Rotational bulge and TPW in a reference frame described by hotspots since 200Ma: influence of an elastic crust.

We aim to investigate the influence of a viscous or elastic layer in the upper part of the lithosphere on the Earth's dynamics. We start with a simple mantle dynamic model integrating subducted lithosphere, domes located at the bottom of the mantle and upwelling plumes for the last 300 Ma. Our calculations are performed in a new hot spot reference frame model constructed with various surface indicators (geology, thermal data from boreholes and a compilation of global surface volcanism), a reassessment of hot spots classification and paleomagnetic data.

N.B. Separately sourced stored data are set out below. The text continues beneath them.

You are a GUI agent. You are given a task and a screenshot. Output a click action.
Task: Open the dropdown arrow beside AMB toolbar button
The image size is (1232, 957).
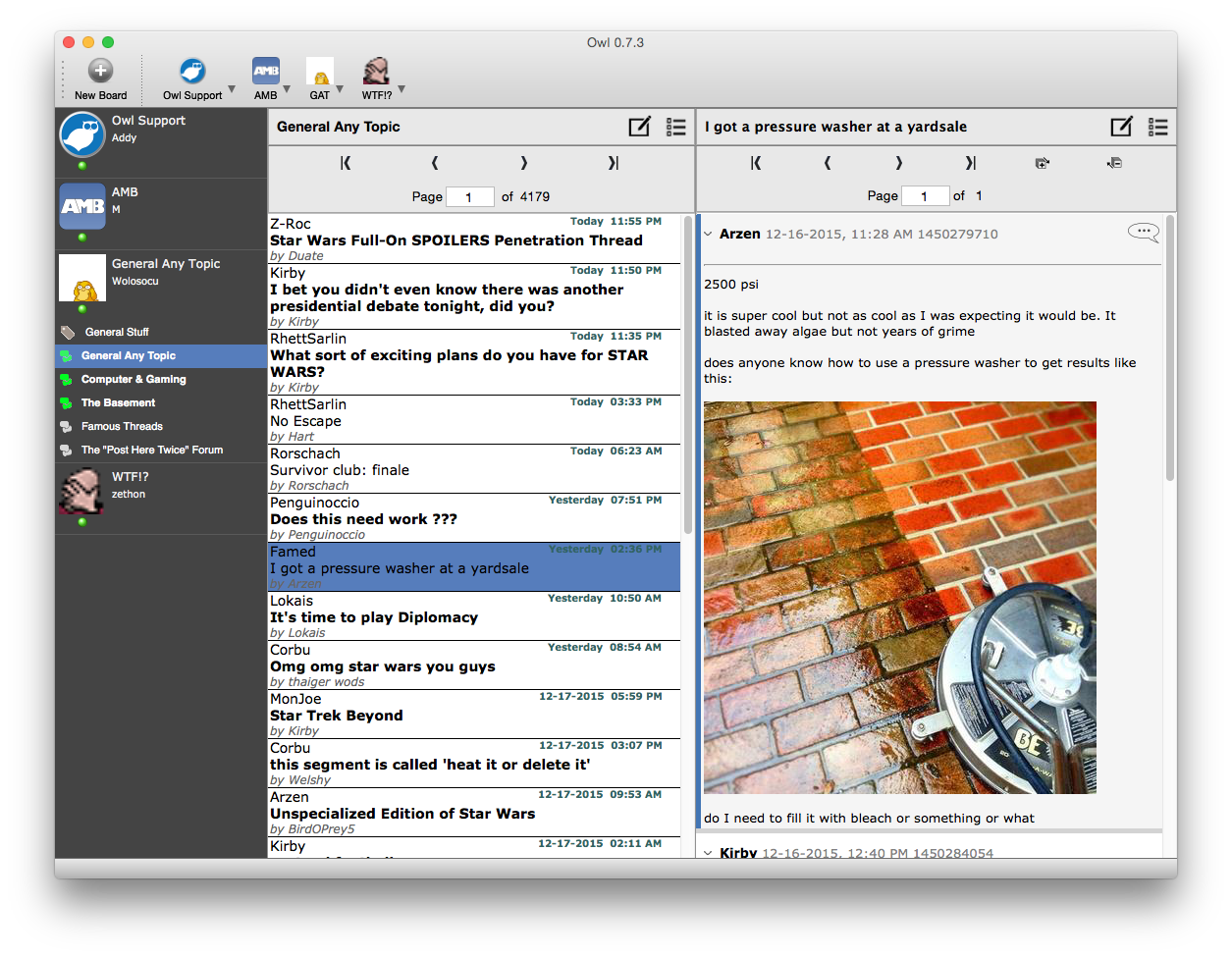tap(287, 89)
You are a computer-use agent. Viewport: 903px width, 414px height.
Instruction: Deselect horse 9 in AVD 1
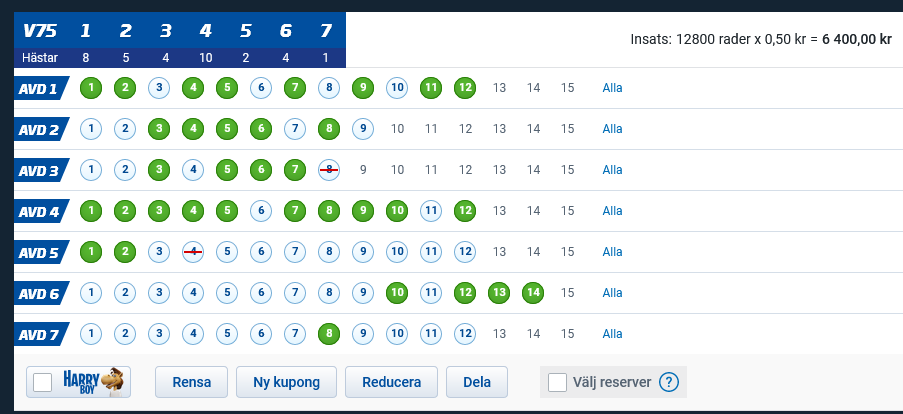click(x=363, y=88)
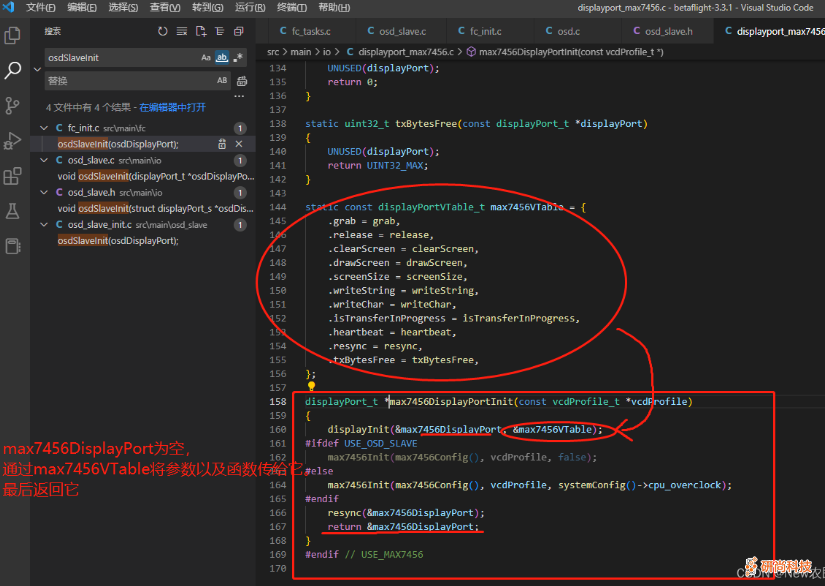Image resolution: width=825 pixels, height=586 pixels.
Task: Open the Testing flask icon view
Action: click(x=13, y=211)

Using a MonteCarlo approach, we first research the two best models of mantle viscosity which explain the present day geoid, gravity and gradients of gravity induced by these mantle density heterogeneities, for two cases: with and without an elastic crust. The temporal evolution of mantle mass anomalies in these two models displays a large degree 2 order 2 component over the last 200Ma which may be explained by the quasi permanence of a girdle of subduction around the Pacific ocean (or its ancestor) and by the presence of two quasi antipodal domes found to remain close to the paleomagnetic equator. We then calculate the time-dependent Principal Inertia Axis (PIA) and the associated True Polar Wander (TPW, the shifting of the Earth's rotation axis with respect to the mantle). The integration of the elastic crust generates a remnant rotational bulge perpendicular to the initial axis of rotation which tends to stabilize the polar motion. We discuss this stabilizing effect dependent on the amplitudes of the inertia tensor perturbations due to the remnant bulge and the ones due to the mantle density heterogeneities.